==== Zu lesender Text

Braeval 18 Gordon & MacPhail
Braeval?
Ich hatte das Glück, dass mir zwei gute Freunde zum Geburtstag einen Whisky geschenkt haben. Und ich kannte die Brennerei nicht. Das machte mich neugierig.
Braeval ist tatsächlich eher unbekannt. Es gibt zwar einige interessante Trivia, wie dass sie mit 350m über dem Meeresspiegel die höchstgelegene Brennerei Schottlands sein soll, dass sie von nur einer Person betrieben werden kann, oder dass sie ihr Wasser aus demselben Fluss wie die bekanntere Aberfeldy-Brennerei schöpft.
Doch eigene Abfüllungen hat Braeval nicht am Markt. Zu Pernod-Ricard gehörend, dürfte ein Gutteil der Single Malt-Produktion für den Chivas Regal verwendet werden, der viele Single Malts und Grain Whiskies mischt. Zum Glück aber können unabhängige Abfüller den Braeval Single Malt pur verkaufen.

========
==== Bereitgestelltes Material

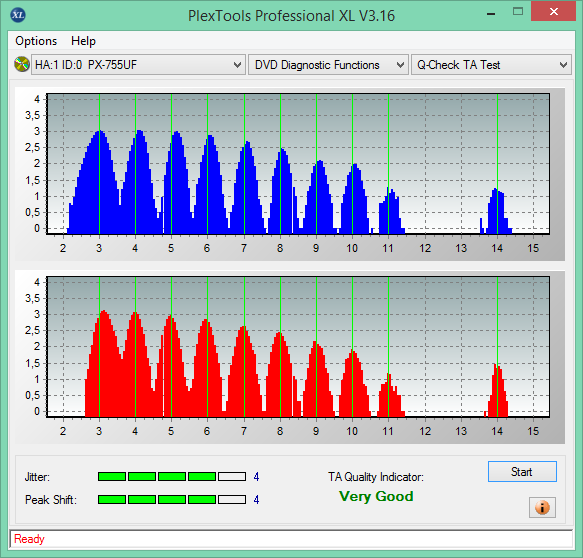583x558 pixels.
Task: Open the Help menu
Action: [83, 41]
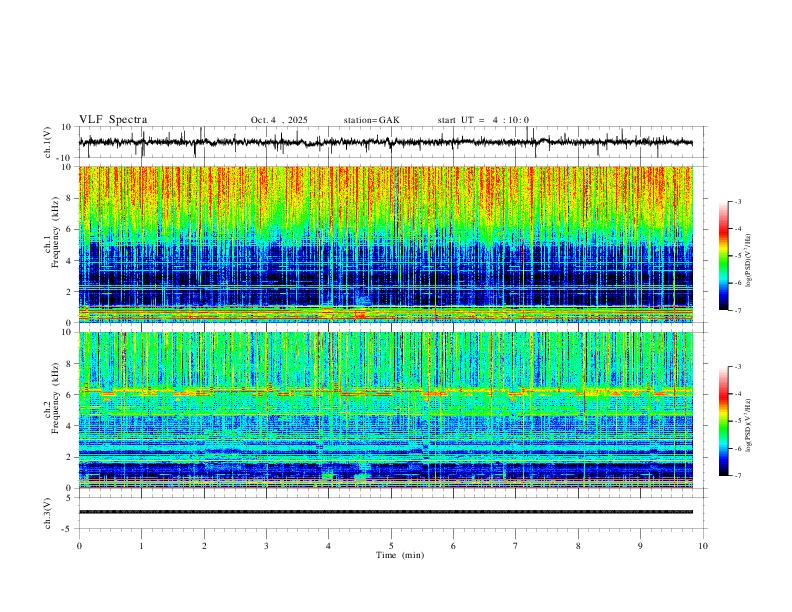Click the Time (min) axis label
Screen dimensions: 792x612
(400, 555)
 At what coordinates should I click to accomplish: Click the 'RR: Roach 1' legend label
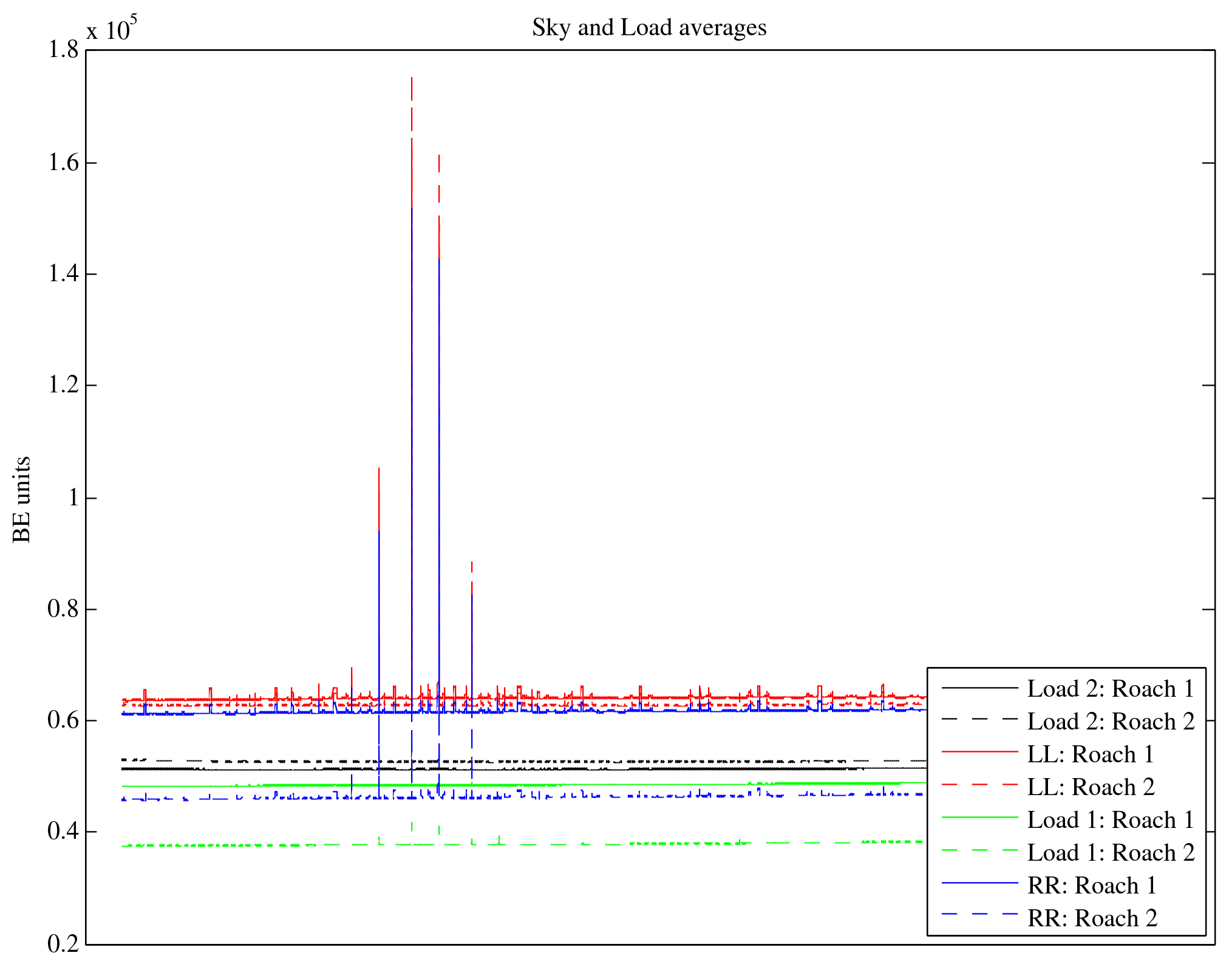pos(1091,886)
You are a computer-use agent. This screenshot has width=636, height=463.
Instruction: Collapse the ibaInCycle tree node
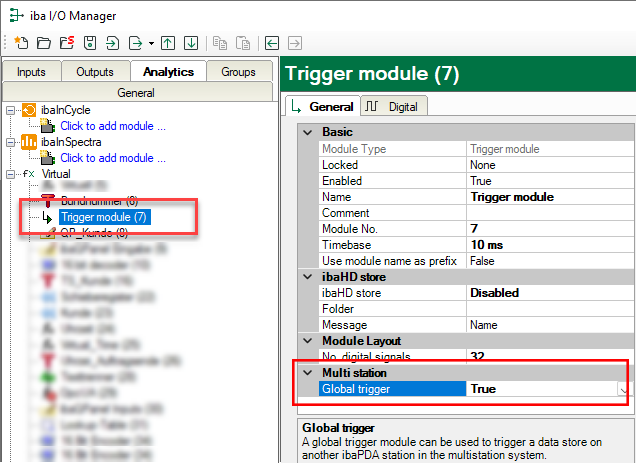point(10,109)
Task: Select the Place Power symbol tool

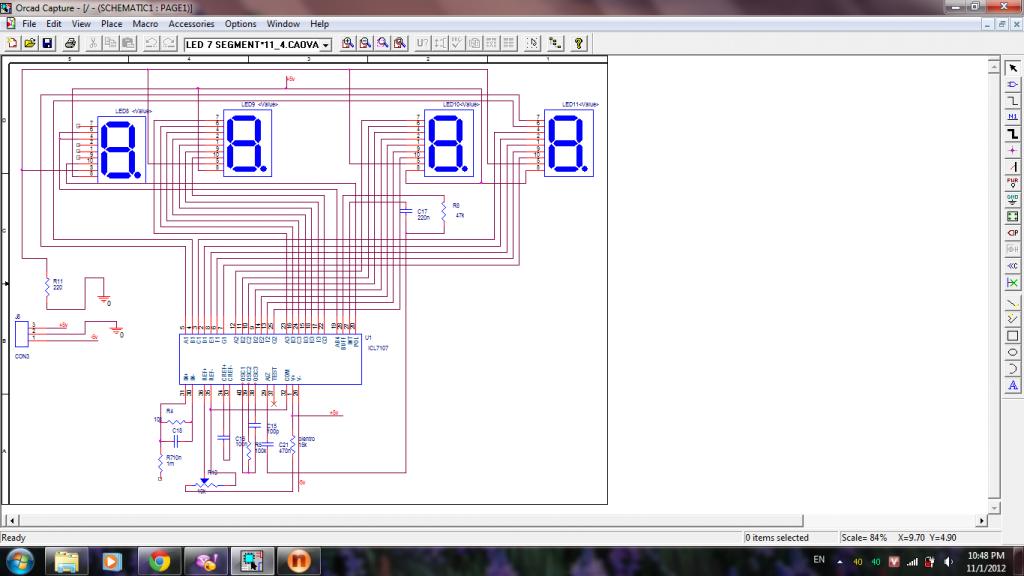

========

# Ihre Aufgaben:
a) Übertragen Sie aus dem Text über die Brennerei Braeval den Abschnitt, der bei „Braeval ist tatsächlich“ beginnt und bei „bekanntere Aberfeldy-Brennerei schöpft.“ endet, buchstabengetreu.
b) Geben Sie sämtliche Einträge aus dem bereitgestellten Material Wort für Wort wieder. Die Bilder lassen Sie in der Antwort weg.

# Endergebnisse:
a)
Braeval ist tatsächlich eher unbekannt. Es gibt zwar einige interessante Trivia, wie dass sie mit 350m über dem Meeresspiegel die höchstgelegene Brennerei Schottlands sein soll, dass sie von nur einer Person betrieben werden kann, oder dass sie ihr Wasser aus demselben Fluss wie die bekanntere Aberfeldy-Brennerei schöpft.

b)
583x558 pixels.
Task: Open the Help menu
Action: [83, 41]
Click the Time (min) axis label
Screen dimensions: 792x612
(400, 555)
 At what coordinates should I click to accomplish: Click the 'RR: Roach 1' legend label
pos(1091,886)
You are a computer-use agent. This screenshot has width=636, height=463.
Instruction: Collapse the ibaInCycle tree node
point(10,109)
Task: Select the Place Power symbol tool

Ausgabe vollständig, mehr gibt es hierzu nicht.